→ **How to complete this task**
Both the line with "IC-UH38MFT (32, 1279)" and the line with "通信距離で探す (61, 2475)" in the records below must appear in the output, along with every line between them, exactly and with nothing added.

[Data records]
::::

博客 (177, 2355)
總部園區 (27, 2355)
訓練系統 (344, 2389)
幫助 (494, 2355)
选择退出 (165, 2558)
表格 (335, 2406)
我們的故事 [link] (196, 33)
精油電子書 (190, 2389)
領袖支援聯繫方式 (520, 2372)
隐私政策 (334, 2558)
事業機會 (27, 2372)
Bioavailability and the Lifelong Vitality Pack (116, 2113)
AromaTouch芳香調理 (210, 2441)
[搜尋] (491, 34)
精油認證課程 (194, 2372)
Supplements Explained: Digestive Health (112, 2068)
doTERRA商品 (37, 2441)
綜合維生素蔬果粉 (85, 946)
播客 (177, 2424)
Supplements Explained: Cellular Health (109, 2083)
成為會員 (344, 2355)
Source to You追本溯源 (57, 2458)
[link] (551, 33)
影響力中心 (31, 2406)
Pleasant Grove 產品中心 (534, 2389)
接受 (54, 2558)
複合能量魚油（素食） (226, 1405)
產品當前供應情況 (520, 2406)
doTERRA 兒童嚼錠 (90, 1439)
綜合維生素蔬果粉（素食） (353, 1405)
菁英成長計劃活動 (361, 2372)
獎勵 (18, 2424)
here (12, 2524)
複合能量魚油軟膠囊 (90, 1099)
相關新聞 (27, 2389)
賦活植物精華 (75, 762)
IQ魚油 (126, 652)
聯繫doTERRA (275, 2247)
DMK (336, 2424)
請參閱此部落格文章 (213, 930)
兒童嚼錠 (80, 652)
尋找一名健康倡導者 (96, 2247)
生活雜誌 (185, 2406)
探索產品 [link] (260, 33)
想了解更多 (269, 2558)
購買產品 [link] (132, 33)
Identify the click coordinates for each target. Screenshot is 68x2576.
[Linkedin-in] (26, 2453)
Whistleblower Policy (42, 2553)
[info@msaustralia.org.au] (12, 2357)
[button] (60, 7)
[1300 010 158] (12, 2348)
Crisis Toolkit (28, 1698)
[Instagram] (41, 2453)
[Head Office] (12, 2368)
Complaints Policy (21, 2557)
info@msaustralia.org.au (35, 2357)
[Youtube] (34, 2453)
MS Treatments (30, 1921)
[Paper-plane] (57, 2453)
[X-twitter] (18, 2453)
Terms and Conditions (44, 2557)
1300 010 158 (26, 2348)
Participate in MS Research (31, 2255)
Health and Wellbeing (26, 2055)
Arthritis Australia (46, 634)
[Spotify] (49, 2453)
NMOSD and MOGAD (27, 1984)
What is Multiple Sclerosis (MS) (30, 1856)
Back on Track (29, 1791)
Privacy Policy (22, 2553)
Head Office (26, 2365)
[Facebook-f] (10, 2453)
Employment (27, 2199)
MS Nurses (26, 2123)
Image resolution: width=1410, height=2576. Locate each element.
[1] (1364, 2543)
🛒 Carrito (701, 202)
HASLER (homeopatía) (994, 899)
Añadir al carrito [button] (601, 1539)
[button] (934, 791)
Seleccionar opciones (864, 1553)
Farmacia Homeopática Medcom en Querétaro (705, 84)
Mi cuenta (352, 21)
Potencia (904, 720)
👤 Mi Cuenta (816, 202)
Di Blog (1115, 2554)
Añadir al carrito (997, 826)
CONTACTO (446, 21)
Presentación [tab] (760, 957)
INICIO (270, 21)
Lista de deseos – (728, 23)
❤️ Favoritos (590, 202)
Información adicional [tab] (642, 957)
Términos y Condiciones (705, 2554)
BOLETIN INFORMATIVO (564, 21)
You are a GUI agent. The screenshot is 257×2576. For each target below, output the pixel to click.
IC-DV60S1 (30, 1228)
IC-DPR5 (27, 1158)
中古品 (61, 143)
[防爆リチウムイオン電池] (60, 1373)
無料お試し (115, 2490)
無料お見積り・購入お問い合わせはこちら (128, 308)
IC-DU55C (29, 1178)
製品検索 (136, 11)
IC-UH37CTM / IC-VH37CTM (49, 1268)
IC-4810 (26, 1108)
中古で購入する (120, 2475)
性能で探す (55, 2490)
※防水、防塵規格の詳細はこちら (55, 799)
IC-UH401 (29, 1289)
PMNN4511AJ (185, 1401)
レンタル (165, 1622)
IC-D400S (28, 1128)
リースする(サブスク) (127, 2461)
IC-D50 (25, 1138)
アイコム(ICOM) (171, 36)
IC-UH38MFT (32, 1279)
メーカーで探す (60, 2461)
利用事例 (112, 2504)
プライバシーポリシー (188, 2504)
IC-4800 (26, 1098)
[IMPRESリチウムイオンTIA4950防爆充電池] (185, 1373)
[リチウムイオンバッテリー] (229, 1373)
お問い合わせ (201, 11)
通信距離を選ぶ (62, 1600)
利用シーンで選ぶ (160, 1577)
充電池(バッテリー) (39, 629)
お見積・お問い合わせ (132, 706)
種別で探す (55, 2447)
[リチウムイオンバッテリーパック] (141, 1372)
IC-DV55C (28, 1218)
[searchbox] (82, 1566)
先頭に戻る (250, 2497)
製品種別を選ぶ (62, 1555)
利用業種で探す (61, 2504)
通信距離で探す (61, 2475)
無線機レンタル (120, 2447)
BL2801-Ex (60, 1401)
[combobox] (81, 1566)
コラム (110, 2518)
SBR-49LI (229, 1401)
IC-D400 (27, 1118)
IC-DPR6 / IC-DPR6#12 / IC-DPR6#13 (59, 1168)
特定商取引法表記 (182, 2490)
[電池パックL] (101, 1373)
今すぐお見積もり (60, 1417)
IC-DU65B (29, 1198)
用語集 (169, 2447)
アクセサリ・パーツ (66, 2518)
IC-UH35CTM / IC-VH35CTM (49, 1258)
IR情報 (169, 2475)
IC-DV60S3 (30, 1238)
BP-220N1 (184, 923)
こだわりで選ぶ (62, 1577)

::::

→ **Exercise solution**
IC-UH38MFT (32, 1279)
メーカーで探す (60, 2461)
利用事例 (112, 2504)
プライバシーポリシー (188, 2504)
IC-4800 (26, 1098)
[IMPRESリチウムイオンTIA4950防爆充電池] (185, 1373)
[リチウムイオンバッテリー] (229, 1373)
お問い合わせ (201, 11)
通信距離を選ぶ (62, 1600)
利用シーンで選ぶ (160, 1577)
充電池(バッテリー) (39, 629)
お見積・お問い合わせ (132, 706)
種別で探す (55, 2447)
[リチウムイオンバッテリーパック] (141, 1372)
IC-DV55C (28, 1218)
[searchbox] (82, 1566)
先頭に戻る (250, 2497)
製品種別を選ぶ (62, 1555)
利用業種で探す (61, 2504)
通信距離で探す (61, 2475)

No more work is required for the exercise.